── Supplied material
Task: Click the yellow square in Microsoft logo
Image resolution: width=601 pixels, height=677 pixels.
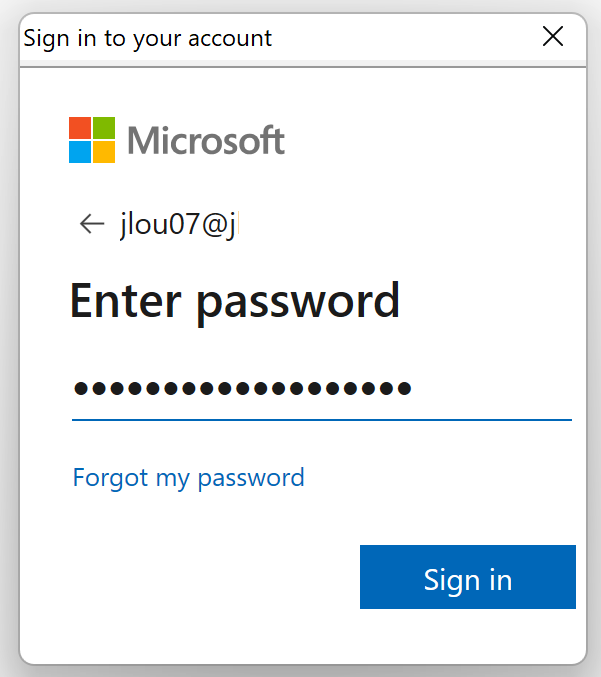Action: pos(104,152)
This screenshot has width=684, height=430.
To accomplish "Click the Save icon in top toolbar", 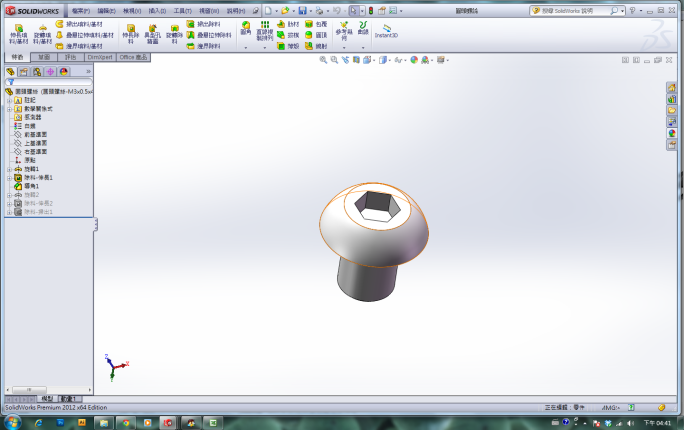I will click(302, 10).
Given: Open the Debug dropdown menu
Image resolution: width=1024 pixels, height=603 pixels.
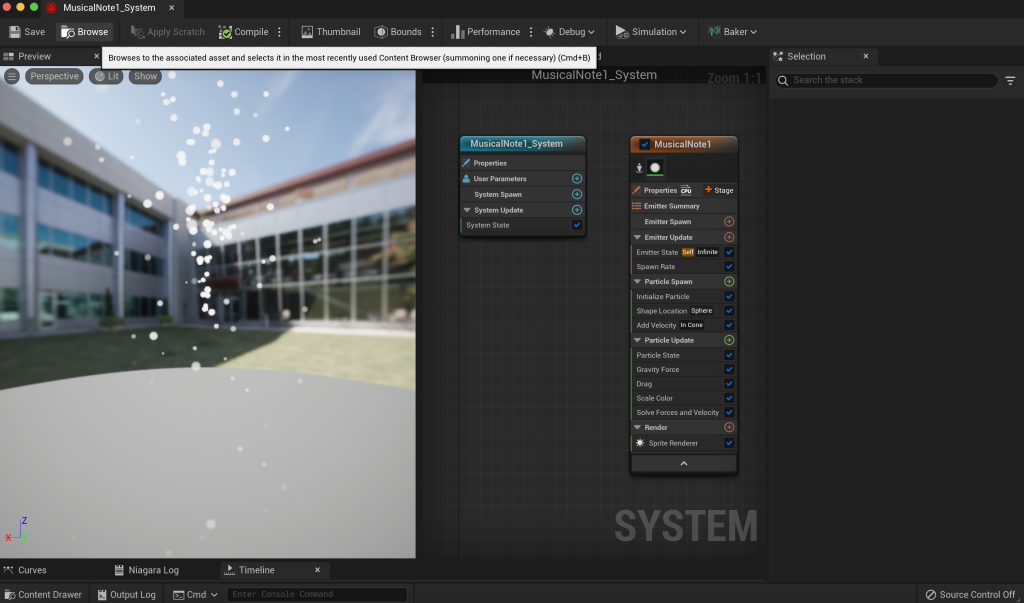Looking at the screenshot, I should coord(570,32).
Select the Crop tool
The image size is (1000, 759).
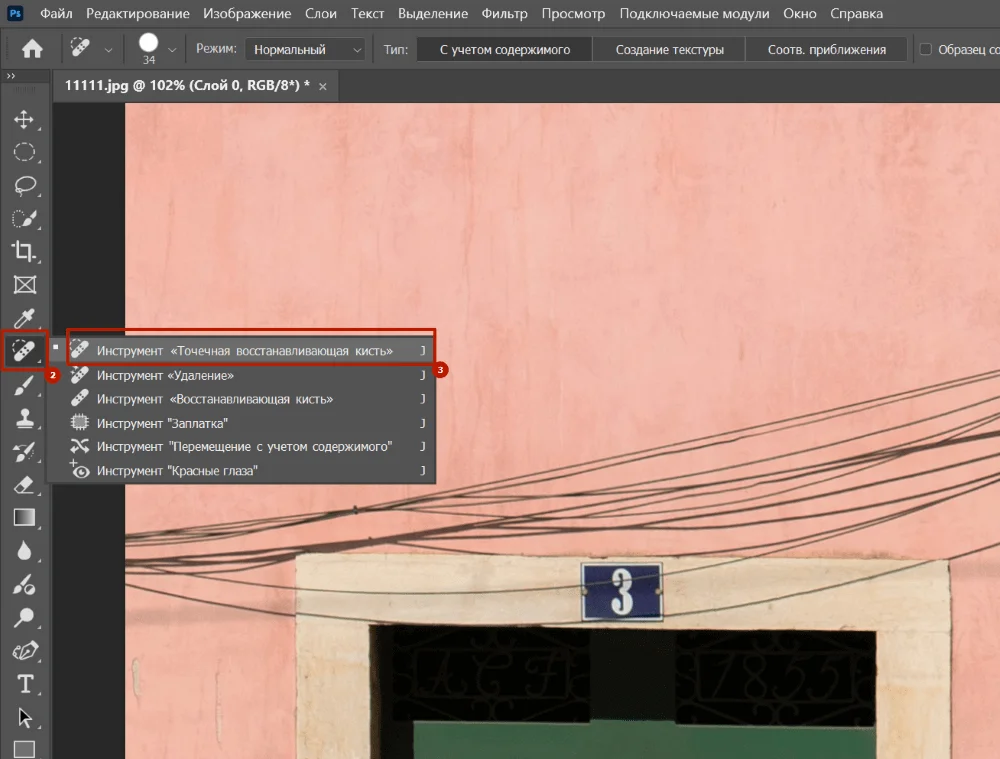23,251
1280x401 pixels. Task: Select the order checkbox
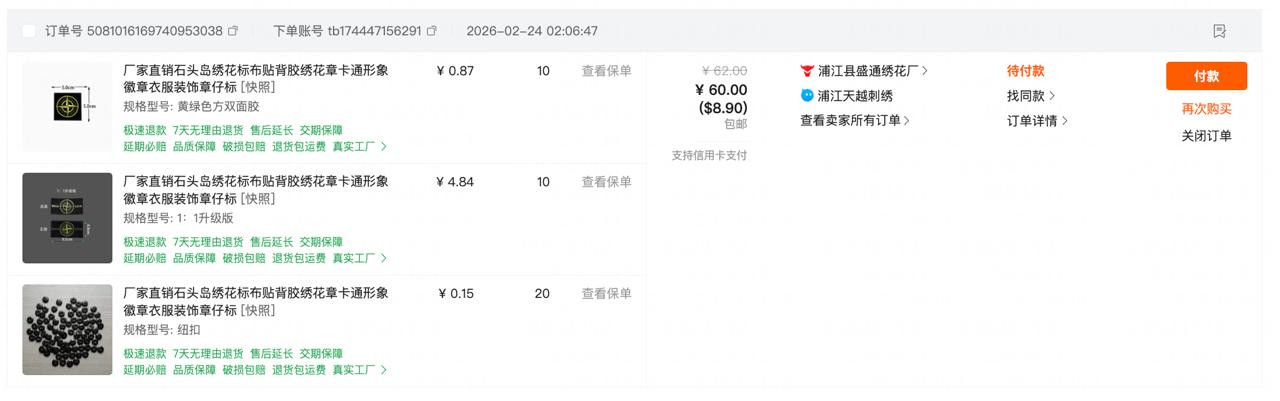tap(28, 31)
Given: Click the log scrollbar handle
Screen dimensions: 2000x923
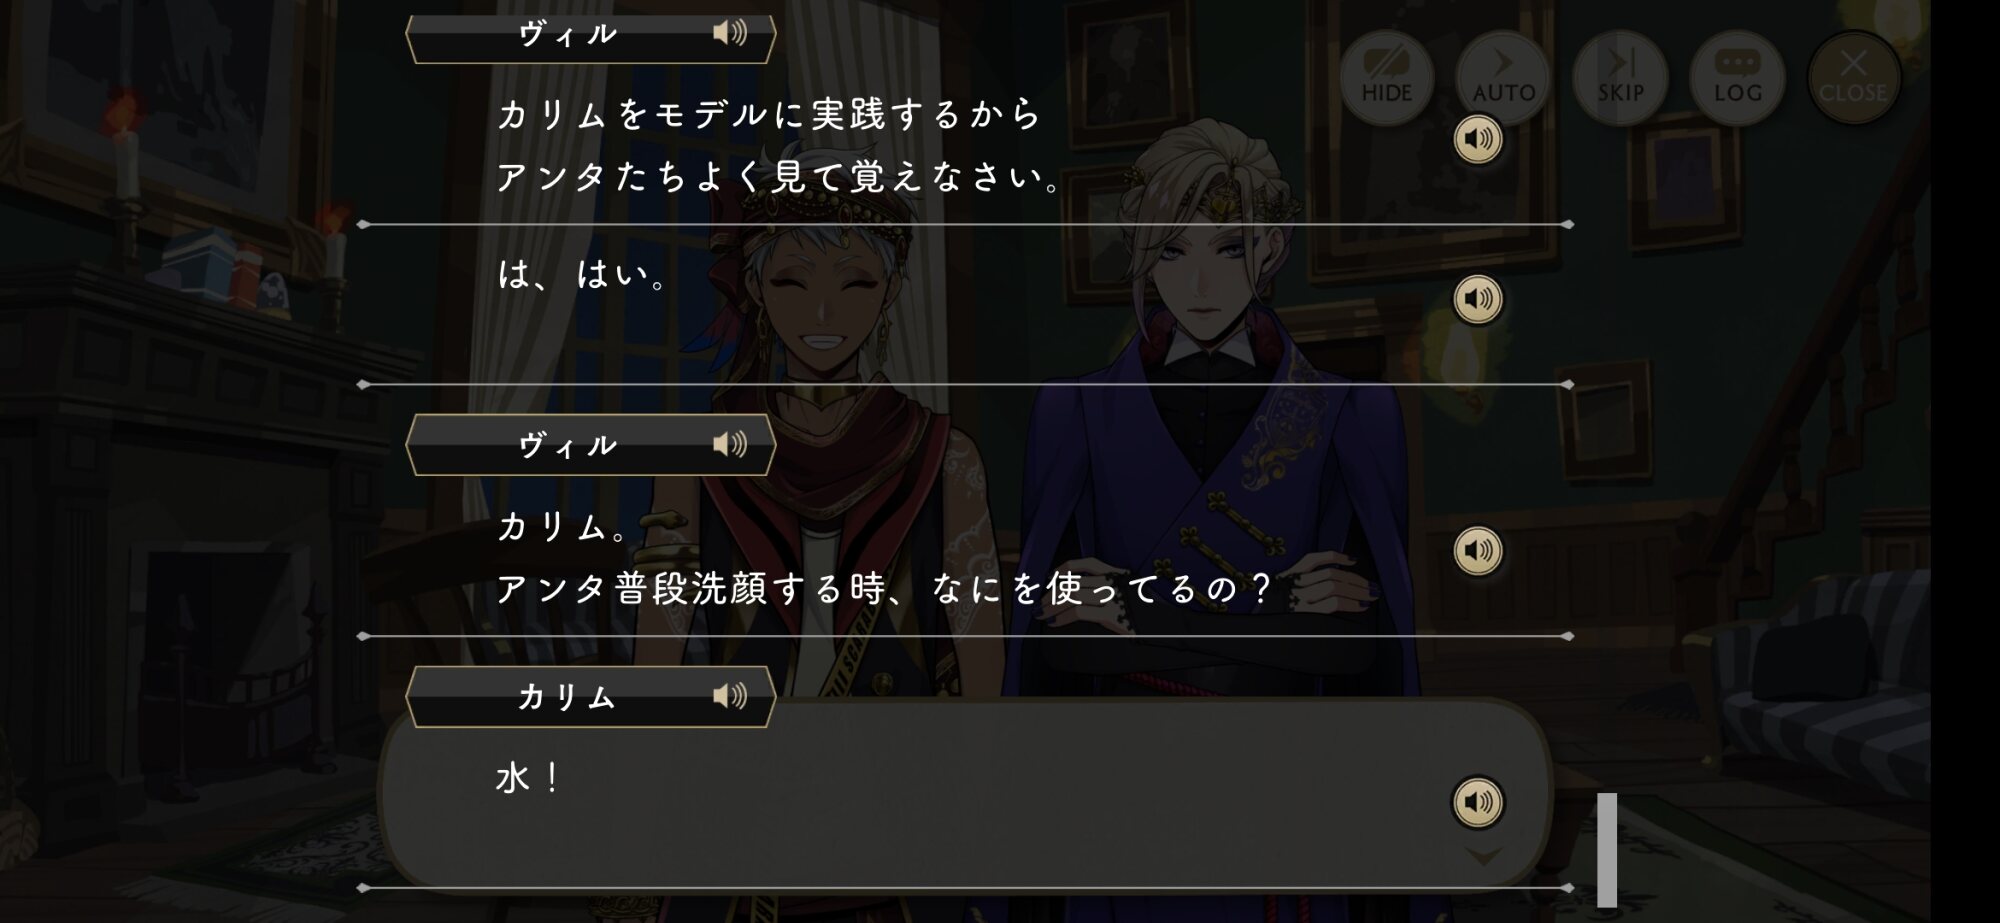Looking at the screenshot, I should click(x=1607, y=850).
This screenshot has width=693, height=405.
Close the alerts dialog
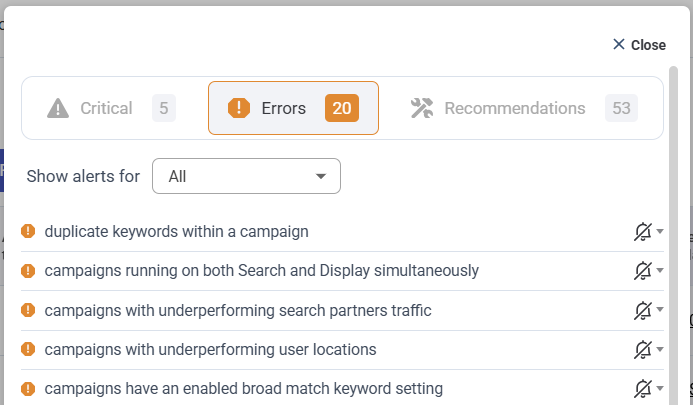639,45
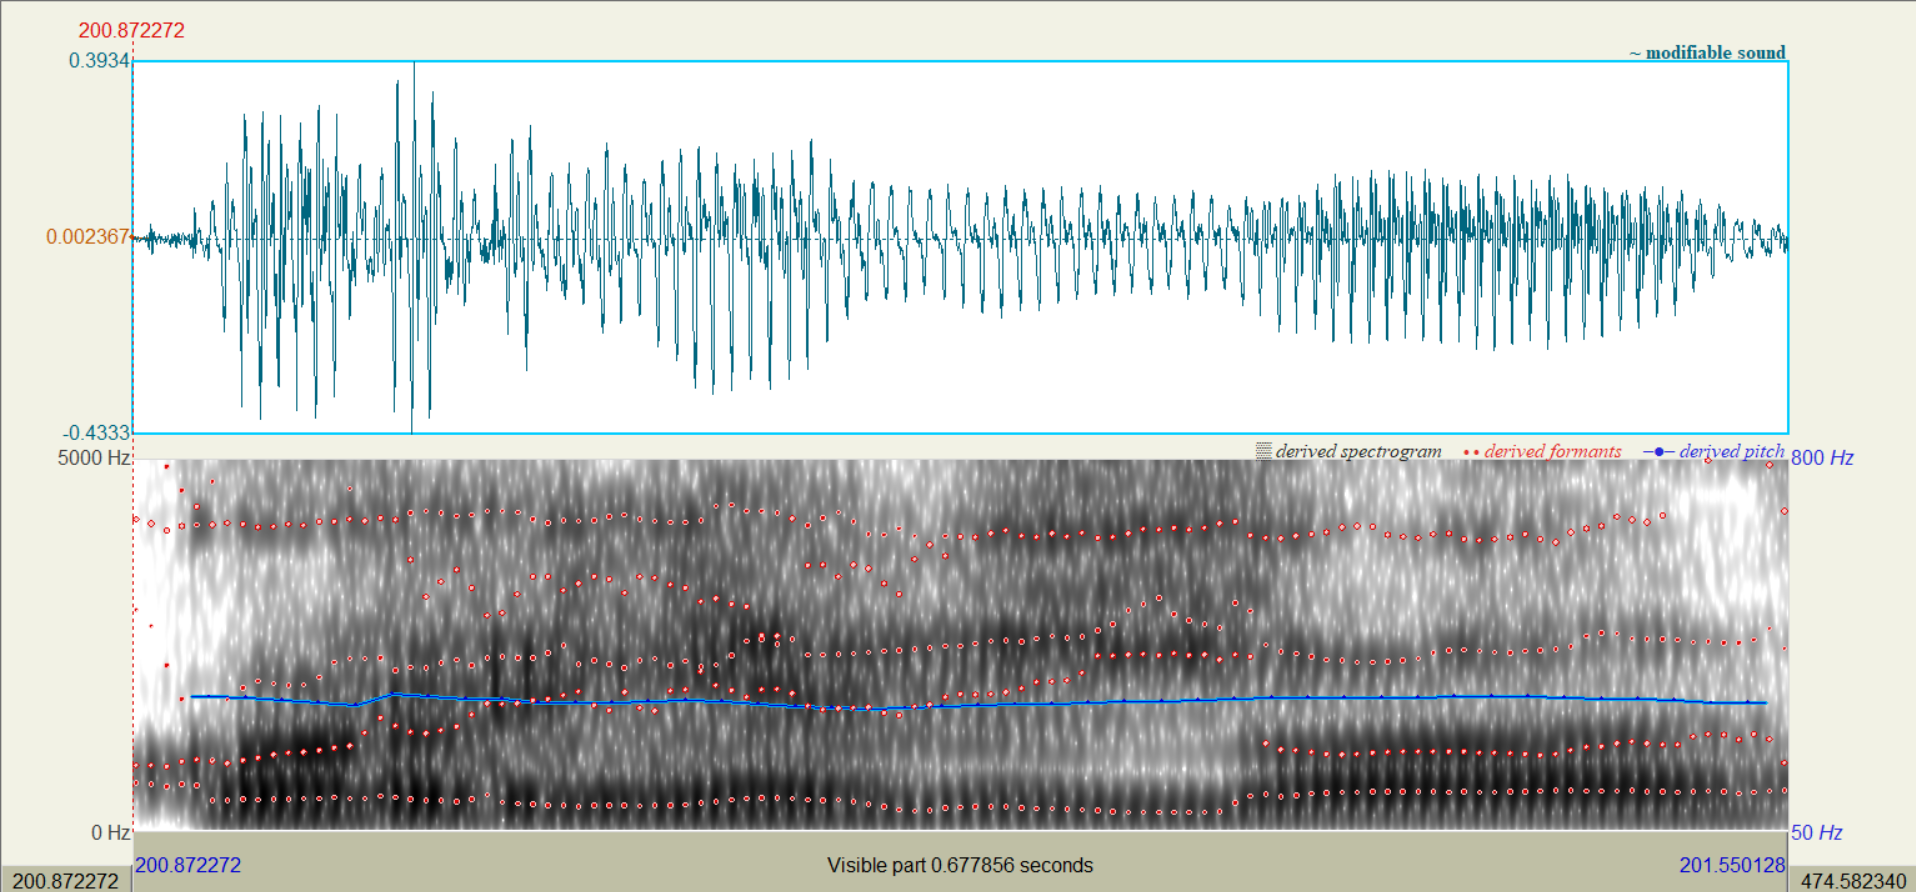The width and height of the screenshot is (1916, 892).
Task: Click the -0.4333 minimum amplitude label
Action: click(97, 432)
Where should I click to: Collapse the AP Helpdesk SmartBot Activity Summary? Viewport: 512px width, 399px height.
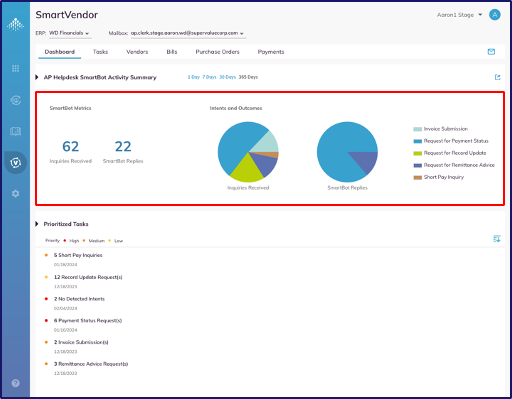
────
→ **What you need to do**: Each line from the one containing "Image resolution: width=1024" through the last line of the entries above should be duplicated exactly, both included; leave out pictures and add nothing.

→ **Exercise answer**:
Image resolution: width=1024 pixels, height=603 pixels.
Looking at the screenshot, I should coord(570,32).
Select the Crop tool
The image size is (1000, 759).
23,251
1280x401 pixels. Task: Select the order checkbox
tap(28, 31)
Given: Click the log scrollbar handle
Screen dimensions: 2000x923
Looking at the screenshot, I should click(x=1607, y=850).
This screenshot has width=693, height=405.
Close the alerts dialog
639,45
The width and height of the screenshot is (1916, 892).
Task: Click the -0.4333 minimum amplitude label
Action: click(97, 432)
Where should I click to: Collapse the AP Helpdesk SmartBot Activity Summary? Viewport: 512px width, 399px height.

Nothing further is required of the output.